Appello del Papa per le religiose ortodosse rapite in Siria
Il Papa durante l’udienza generale ha lanciato un appello per le religiose rapite
in Siria:
"Desidero ora invitare tutti a pregare per le monache del Monastero
greco-ortodosso di Santa Tecla a Ma’lula, in Siria, che due giorni fa sono state portate
via con la forza da uomini armati. Preghiamo per queste monache, per queste sorelle
e per tutte le persone sequestrate a causa del conflitto in corso. Continuiamo a pregare
e a operare insieme per la pace".
Intanto, l'inviato delle Nazioni Unite
e della Lega Araba per la pace Lakhdar Brahimi ha detto che è necessario raggiungere
un “rapido accordo” per evitare che la crisi in corso dal marzo del 2011 in Siria
trasformi il Paese “in una grande Somalia”. Preoccupazione condivisa anche dalla
comunità internazionale. Intanto sul campo è ancora sangue: ieri un kamikaze ha causato
almeno 4 morti a Damasco. La Santa Sede segue con apprensione il caso delle 5 suore
rapite tre giorni fa nel villaggio cristiano di Maalula, in Siria. Ancora nessuna
rivendicazione da parte dei sequestratori, molto probabilmente legati al Fronte Al
Nusra, affiliazione di Al Qaeda nel Paese. Salvatore Sabatino ha intervistato
mons. Antoine Audo, vescovo di Aleppo dei Caldei e presidente di Caritas Siria: R. – Secondo le
ultime notizie, le suore rapite in Siria sono cinque e non dodici: la superiora e
altre quattro suore. Sono state rapite nella notte, due giorni fa, e sono state condotte
a Yabroud, una città non lontana, Non abbiamo altre notizie.
D. – Come è stata
accolta la notizia dalla popolazione siriana?

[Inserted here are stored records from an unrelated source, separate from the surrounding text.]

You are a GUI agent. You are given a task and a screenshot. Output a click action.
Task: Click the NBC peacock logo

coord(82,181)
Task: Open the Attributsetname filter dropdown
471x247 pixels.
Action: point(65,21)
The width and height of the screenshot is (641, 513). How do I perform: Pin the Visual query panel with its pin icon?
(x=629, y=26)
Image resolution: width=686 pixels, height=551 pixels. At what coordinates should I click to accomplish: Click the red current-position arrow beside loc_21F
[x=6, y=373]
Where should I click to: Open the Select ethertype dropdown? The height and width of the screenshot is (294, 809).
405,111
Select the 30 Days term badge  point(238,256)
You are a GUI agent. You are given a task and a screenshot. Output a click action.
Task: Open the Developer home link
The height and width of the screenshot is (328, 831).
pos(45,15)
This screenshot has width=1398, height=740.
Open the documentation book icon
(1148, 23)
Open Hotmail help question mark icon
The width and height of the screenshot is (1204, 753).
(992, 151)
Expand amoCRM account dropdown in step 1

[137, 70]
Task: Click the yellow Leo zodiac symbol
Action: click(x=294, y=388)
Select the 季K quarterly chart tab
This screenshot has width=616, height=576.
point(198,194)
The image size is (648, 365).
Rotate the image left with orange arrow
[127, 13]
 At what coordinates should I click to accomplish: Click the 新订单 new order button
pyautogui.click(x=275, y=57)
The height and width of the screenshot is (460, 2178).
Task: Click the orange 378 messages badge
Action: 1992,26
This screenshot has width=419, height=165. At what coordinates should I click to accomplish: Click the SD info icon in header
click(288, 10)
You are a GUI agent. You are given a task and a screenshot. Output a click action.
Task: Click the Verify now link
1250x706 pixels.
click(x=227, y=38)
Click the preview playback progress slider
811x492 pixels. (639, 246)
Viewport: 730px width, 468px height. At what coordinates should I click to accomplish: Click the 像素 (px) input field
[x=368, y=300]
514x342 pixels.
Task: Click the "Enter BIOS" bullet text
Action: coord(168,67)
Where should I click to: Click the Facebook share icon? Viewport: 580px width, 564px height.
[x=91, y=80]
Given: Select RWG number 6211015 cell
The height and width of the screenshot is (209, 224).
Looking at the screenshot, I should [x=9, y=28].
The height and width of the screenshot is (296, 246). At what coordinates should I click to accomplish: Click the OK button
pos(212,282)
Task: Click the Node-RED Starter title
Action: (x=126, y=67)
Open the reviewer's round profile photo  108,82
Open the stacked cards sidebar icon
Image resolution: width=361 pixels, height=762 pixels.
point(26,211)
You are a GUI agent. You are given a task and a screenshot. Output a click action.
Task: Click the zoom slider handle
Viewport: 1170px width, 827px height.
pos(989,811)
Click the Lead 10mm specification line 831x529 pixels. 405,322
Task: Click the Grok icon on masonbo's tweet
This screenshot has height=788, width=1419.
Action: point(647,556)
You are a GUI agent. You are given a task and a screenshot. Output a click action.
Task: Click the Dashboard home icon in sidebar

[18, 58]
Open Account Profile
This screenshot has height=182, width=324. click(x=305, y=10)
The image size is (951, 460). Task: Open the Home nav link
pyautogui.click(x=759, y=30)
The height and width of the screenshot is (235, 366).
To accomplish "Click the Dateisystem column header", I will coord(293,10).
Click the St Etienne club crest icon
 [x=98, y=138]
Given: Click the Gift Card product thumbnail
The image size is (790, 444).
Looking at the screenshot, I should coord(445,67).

R. – Generalmente, Maalula è
un simbolo molto importante non soltanto per i cristiani, ma anche per i musulmani
di Siria e del Medio Oriente, perché sanno che lì si parla ancora oggi la lingua di
Cristo, un dialetto aramaico. Per questo, la gente è molto colpita da questo evento.
D.
– Tra l’altro, le suore sono molto impegnate nel sociale: avevano con loro degli orfani…
R.
– Sì, c’erano degli orfani. Il loro è un monastero ortodosso tradizionale, dove viene
praticata molto la pietà. La gente viene in pellegrinaggio, è molto famoso. Non c’è
una persona che non vada a Maalula e Saidnaya, in Siria. Soprattutto per la festa
della Croce, il 14 settembre, sulla montagna di Maalula.
D. – Vi siete fatti
un’idea sul motivo del rapimento di queste suore? Un atto di ritorsione nei confronti
della comunità cristiana, o il motivo è semplicemente legato alla guerra e l’occupazione
della città ha portato a questo?
R. – Io penso, in primo luogo, che la ragione
risieda nella guerra. Noi, come cristiani, come Chiesa in Siria, non vogliamo dire
che sia una guerra contro i cristiani, perché noi vogliamo essere una presenza di
riconciliazione e di convivenza. Questa è la nostra vocazione. Non vogliamo provocazioni
con i musulmani.
D. – Dopo quanto accaduto a Maalula, i cristiani si sentono
minacciati?
R. – Sì, sì. Perché quello che è successo ha significato toccare
un luogo sacro della cristianità e fino ad oggi – da secoli! – nessuno fatto una cosa
simile a Maalula, un luogo cristiano, sacro però non soltanto per i cristiani ma anche
per tutti gli altri.
D. – Un suo pensiero, una sua riflessione su queste suore… R.
– Spero possano essere liberate presto e mi dispiace molto per quello che è successo
a Maalula. Spero che dove si trovano ora stiano bene.